Siracusa. Covid-19: chiusi i reparti di Medicina, Geriatria e Stroke Unit: personale in quarantena

Sanificazione e, pertanto, chiusura per i reparti di Medicina, Geriatria e Stroke Unit dell’ospedale Umberto I . Tutto il personale posto in quarantena. Lo prevede una circolare della Sues 118 Catania-Siracusa-Ragusa nella disponibilità dell’ospedale Cannizzaro di Catania e dell’Asp di Siracusa. La decisione è stata assunta a seguito della serie di contagi che hanno riguardato sanitari e pazienti delle unità operative interessate. Ancora una volta la sicurezza all’interno dell’ospedale di Siracusa si ritrova dunque al centro di polemiche e dubbi sulla sicurezza della gestione dell’emergenza Covid-19.  Il contagio ha riguardato, dall’inizio dell’emergenza, in misura differente, Cardiologia, Pronto  soccorso, Oncologia, fino ad arrivare ai reparti per cui adesso si è disposta la chiusura. Il primo passo era stato in diversi casi il blocco dei ricoveri. I sindacati restano sul piede di guerra. La battaglia si muove anche sul versante della giustizia, con un esposto in Procura presentato dalla Cgil.  Nell’occhio del ciclone i vertici Asp, di cui una petizione on line chiede le dimissioni. Intanto il direttore del presidio sanitario dell’Umberto I, Giuseppe D’Aquila è stato al momento sostituito (in quanto ufficialmente in ferie) dai medici Nino Bucolo, Giuseppe Capodieci e Paolo Bordonaro. Secondo la circolare che dispone la chiusura dei reparti, per essere sottoposti a sanificazione, viene anche specificato che “i successivi trasferimenti dovranno essere concordati con il medico di turno presso la Sala Operativa del 118  di Catania”. La vicenda infuoca ancora le polemiche. Il segretario provinciale della Cgil, Roberto Alosi torna a chiedere un passo indietro da parte dei vertici Asp. “Ma quanto deve durare ancora questo drammatico teatrino sulla sanità siracusana? -chiede l’esponente del sindacato – Il disastro sanitario che si sta consumando sotto gli occhi attoniti di tutti noi va fermato, subito.
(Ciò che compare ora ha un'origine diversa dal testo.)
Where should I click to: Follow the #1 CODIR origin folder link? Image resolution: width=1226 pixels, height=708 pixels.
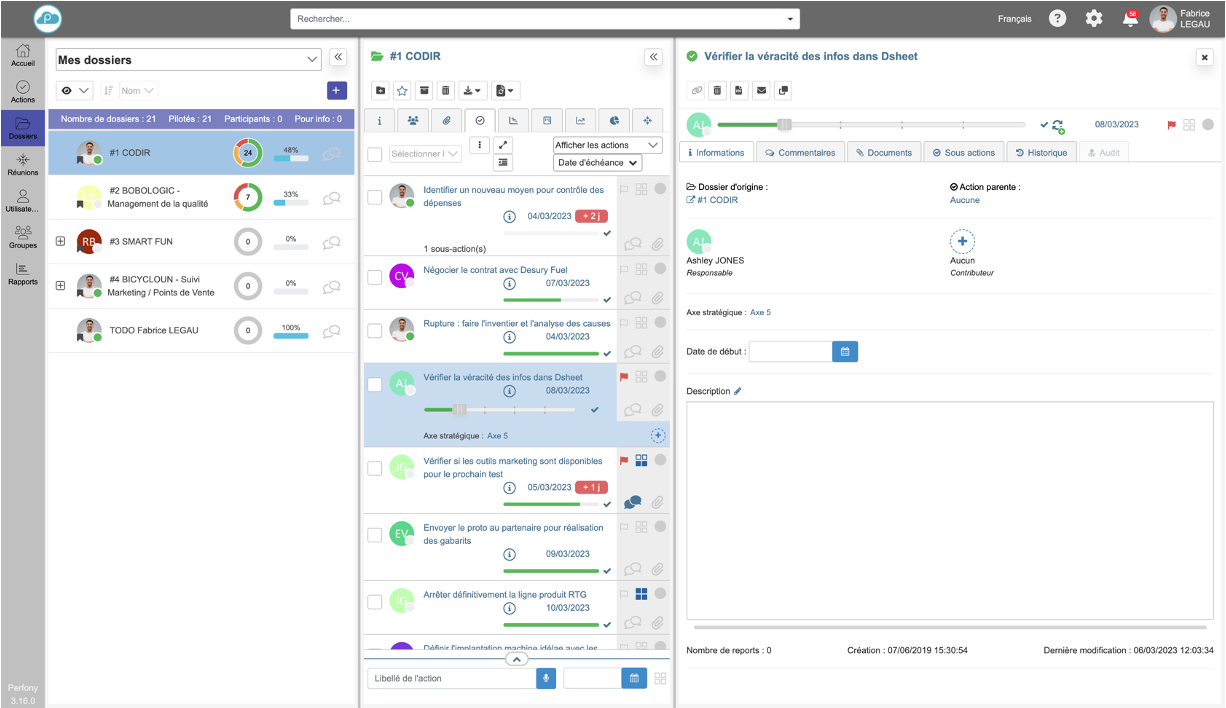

Basta con le polemiche inutili di chi continua a girarsi dall’altra parte. Basta con tentativi raffazzonati di agguantare una situazione che rischia di essere sempre più fuori controllo. La Direzione Generale e Sanitaria dell’Asp faccia un passo indietro in nome di un residuo di lealtà e di dignità dovuto a tutta la nostra comunità. Sfuggire a questa responsabilità, come accaduto fino adesso, accresce soltanto il clima già pesante di incredulità e sgomento”.